La Représentante résidente adjointe par intérim de l’UNICEF Congo, Djariatou Sow SALL, a ouvert, le mardi 8 juillet 2025 à Brazzaville, les travaux d’un atelier stratégique de formation des partenaires d’exécution, consacré à la maîtrise de l’approche HACT (Harmonized Approach to Cash Transfers). Conjointement organisé par le PNUD, via le Fonds mondial, l’UNICEF et l’UNFPA, cet atelier place la transparence, la redevabilité et la prévention des risques financiers au cœur de la coopération humanitaire.

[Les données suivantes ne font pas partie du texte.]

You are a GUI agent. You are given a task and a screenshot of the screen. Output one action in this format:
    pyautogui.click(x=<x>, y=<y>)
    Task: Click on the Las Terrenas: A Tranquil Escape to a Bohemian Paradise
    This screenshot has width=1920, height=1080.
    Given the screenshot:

Dans son discours d’ouverture prononcé aux côtés de ses collègues du PNUD et de l’UNFPA, Dr SALL a salué l’engagement des participants à renforcer leur capacité organisationnelle. « Votre présence aujourd’hui témoigne de votre engagement continu à nos côtés, et surtout de votre volonté d’améliorer la qualité et l’impact de nos interventions auprès des communautés que nous servons. Cette session n’est pas une simple formalité, c’est une étape déterminante pour garantir que chaque franc investi atteigne réellement ceux qui en ont besoin », a-t-elle souligné.

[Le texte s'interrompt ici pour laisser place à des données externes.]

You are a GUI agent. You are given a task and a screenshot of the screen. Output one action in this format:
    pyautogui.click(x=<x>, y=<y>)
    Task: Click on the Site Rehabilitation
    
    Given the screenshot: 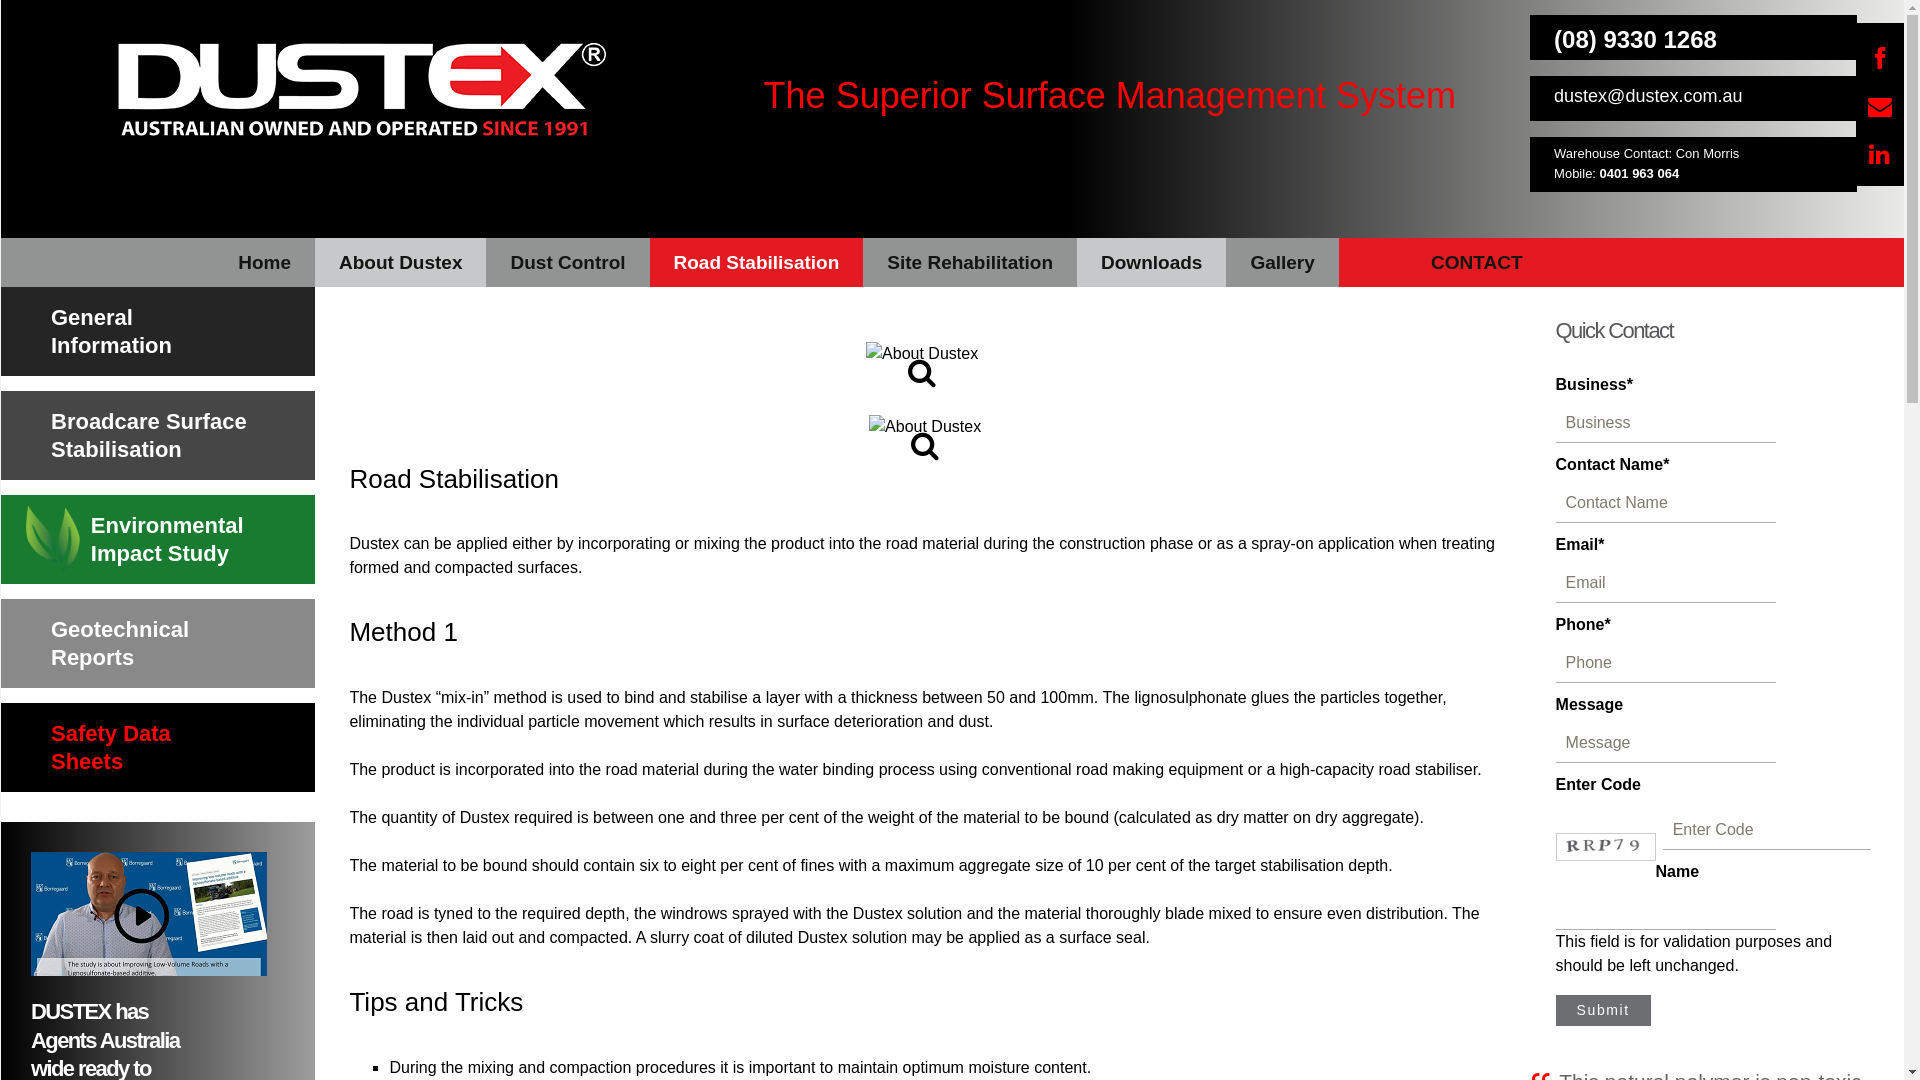 What is the action you would take?
    pyautogui.click(x=970, y=262)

La session de formation, qui se poursuit jusqu’au mercredi 9 juillet, réunit des participants issus de diverses structures partenaires chargées de la mise en œuvre des programmes appuyés par les agences onusiennes en République du Congo. Elle vise à renforcer leurs capacités en matière de gestion financière, afin d’assurer une utilisation efficace et conforme des fonds, selon les standards du HACT.
À travers des modules techniques, les participants seront formés ou perfectionnés dans des domaines clés comme la gestion comptable, le suivi des dépenses, le rapprochement bancaire, et l’utilisation du formulaire FACE, considéré comme la pierre angulaire des transactions financières avec les agences des Nations Unies.

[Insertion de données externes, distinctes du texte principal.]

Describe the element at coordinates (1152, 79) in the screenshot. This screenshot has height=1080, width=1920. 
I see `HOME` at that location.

« Nous voulons que chacun reparte d’ici avec des compétences concrètes pour prévenir les erreurs fréquentes et améliorer la qualité des rapports financiers », a insisté Djariatou Sow SALL.
Au-delà de l’aspect technique, la formation aborde également des thématiques sensibles et cruciales, telles que la prévention de la fraude, la lutte contre l’exploitation et les abus sexuels, ainsi que l’intégration des principes d’éthique dans les pratiques quotidiennes. Autant d’exigences devenues incontournables dans la mise en œuvre des projets financés par les Nations Unies.
L’approche HACT, loin d’être un simple mécanisme administratif, vise à améliorer la gestion des ressources financières, atténuer les risques et renforcer la redevabilité. « Le HACT est un cadre qui nous protège tous : il protège les ressources, les bénéficiaires et les institutions partenaires. Il permet de bâtir une gouvernance solide, centrée sur l’impact humain », a rappelé la représentante.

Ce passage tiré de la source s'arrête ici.